Inspired by Waldorf Education Programs, Straiton described this new program as “non-academic, nature based learning with an emphasis on the arts and earthy activities.”

What activities qualify as earthy? Hiking, games with trees and yoga/zumba in the forest all qualify. Tomaino described Williams Park as a blend of three different ecosystems: the woodlands, the field and the pond. Children will be encouraged to explore the life in each of the environments as they engage in age-old nature play that includes catching frogs, chasing butterflies and tracking small animals. 

Tomaino’s personal philosophy embodies the idea that, “The only way one can enter adulthood with passion and interest and a desire to help the natural world is if they are in it as a child.” 

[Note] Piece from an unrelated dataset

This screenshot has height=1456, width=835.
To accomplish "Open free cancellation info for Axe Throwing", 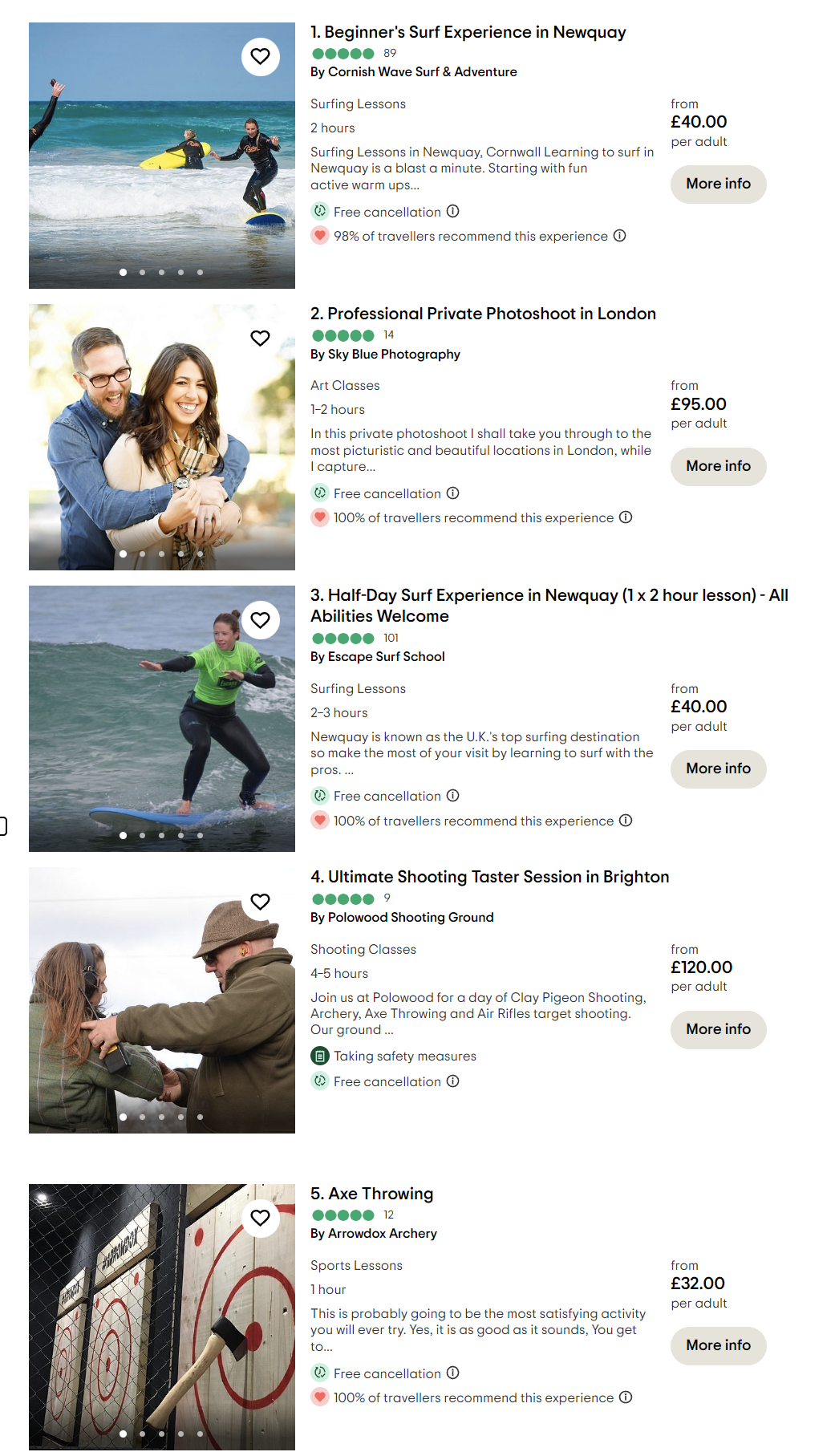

The idea that children are plugged in too often and outside too little has been a topic of concern for many. Richard Louv’s book, “Last Child in the Woods,” has convinced many people of the benfits children reap when they have plenty of unstructured outdoor play. The recent documentary Fast Forward seeks to illustrate and educate about the disappointment and the consequences children encounter when their lives are composed of tight schedules and rigid external expectations.

It can be a challenge to find ways to satisfy a child’s developmental need to be outside when parents work or a child’s yard isn’t exactly a rambling forest. A program such as the Forest Preschool and after school program may offer one type of solution to this problem, referred to by Louv and others as “nature-defecit disorder.”

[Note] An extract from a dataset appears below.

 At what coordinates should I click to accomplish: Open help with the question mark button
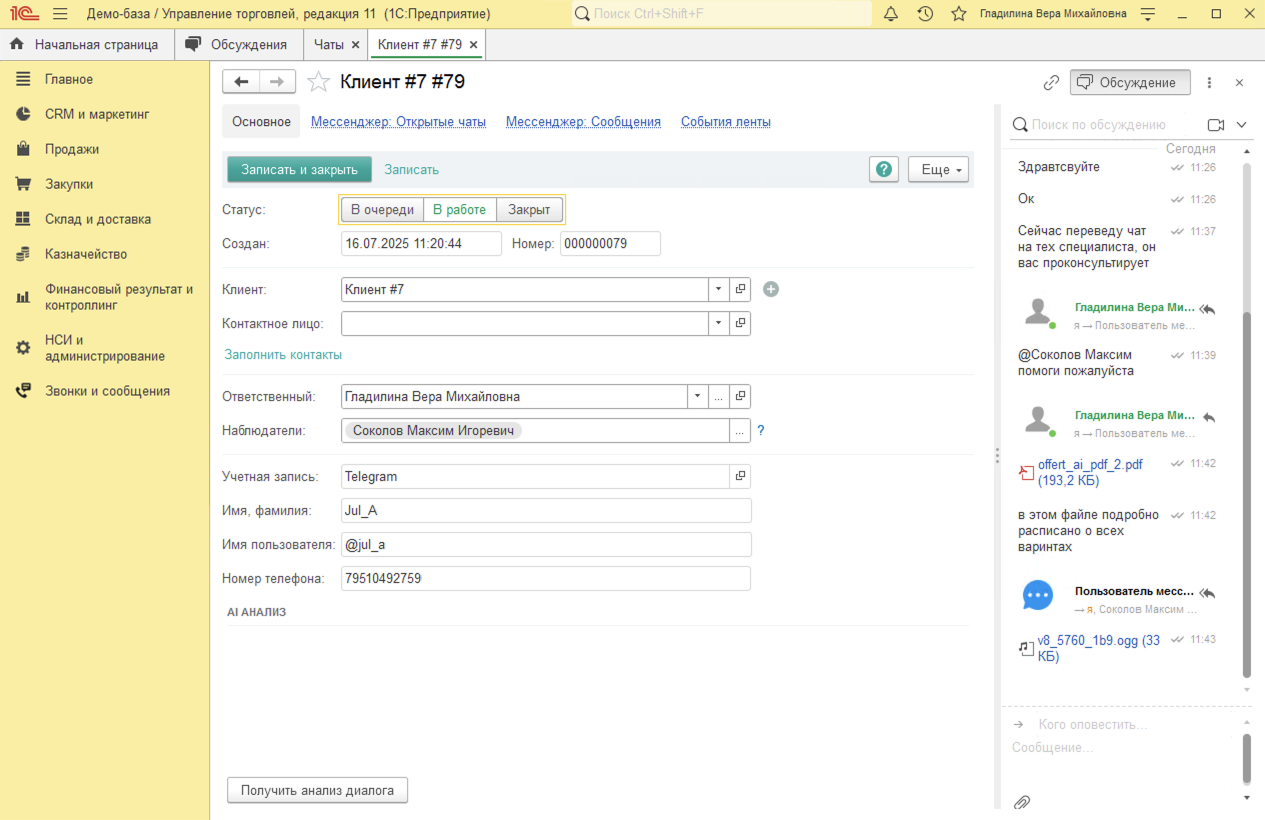pos(883,169)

This newly coined term refers to the lack of inner peace that children and adults encounter that often correlates with their lack of time spent in a more natural and wild environment. 

At present, these programs are few in the United States, but the trend is growing in places like Germany, England and Denmark. Children in these programs in Europe can spend up to half of their day outside regardless of the weather. Just the idea gives all that fancy raingear in the window a whole new purpose.